DATA PROVIDED:

*** Block opens ***

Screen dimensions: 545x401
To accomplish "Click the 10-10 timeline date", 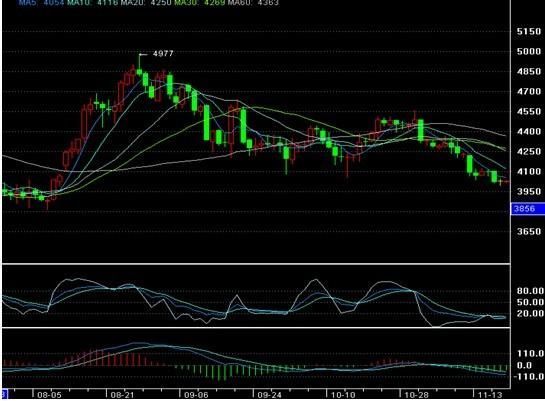I will click(x=343, y=395).
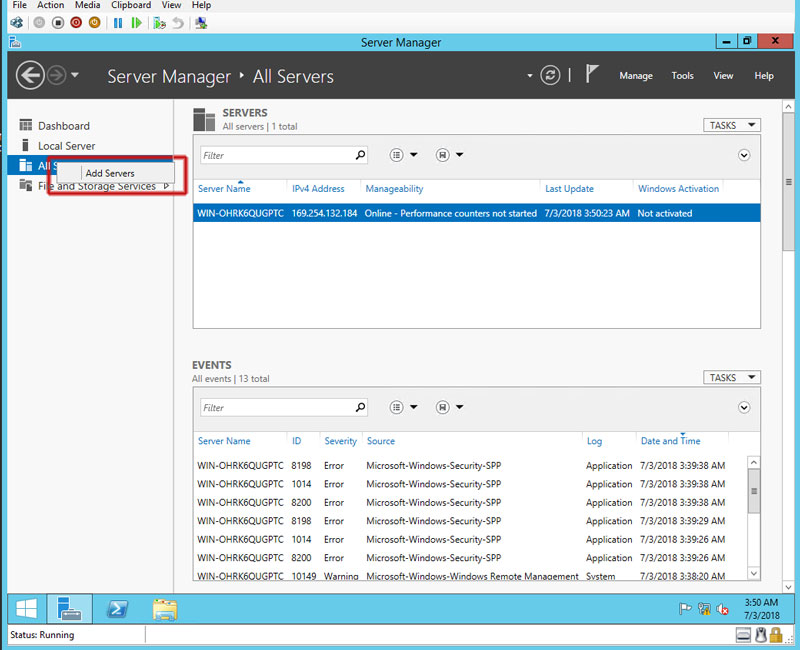Pause the virtual machine from the toolbar
This screenshot has width=800, height=650.
(118, 22)
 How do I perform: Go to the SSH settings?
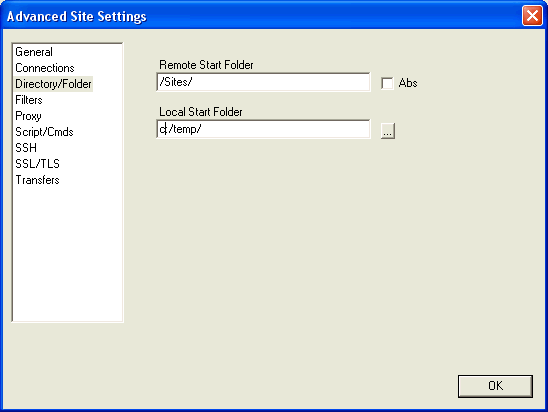tap(26, 148)
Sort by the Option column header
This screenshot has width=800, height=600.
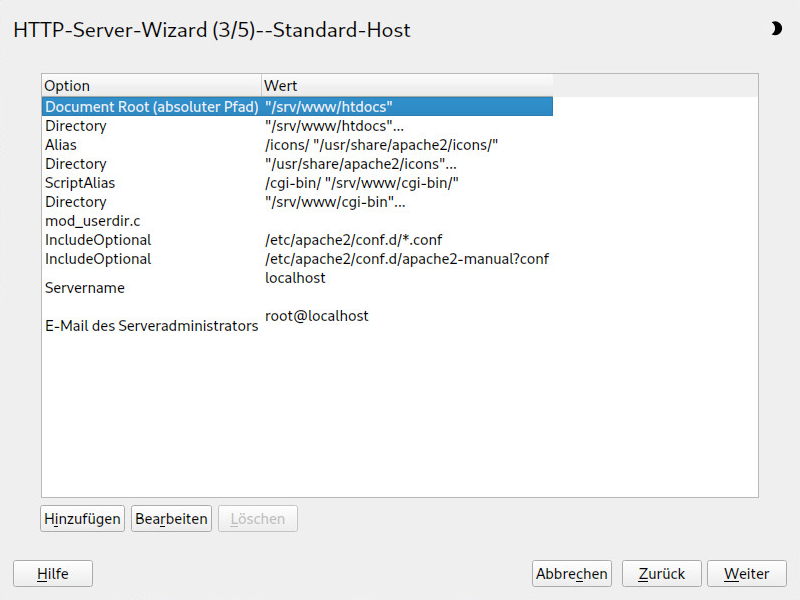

*** Block closes ***

TRY IT: Leave out the pictures and repeat exactly the lines from the one containing "How do I perform: Go to the SSH settings?" through the last line of the entries.

ANSWER:
 How do I perform: Go to the SSH settings?
tap(26, 148)
Sort by the Option column header
This screenshot has width=800, height=600.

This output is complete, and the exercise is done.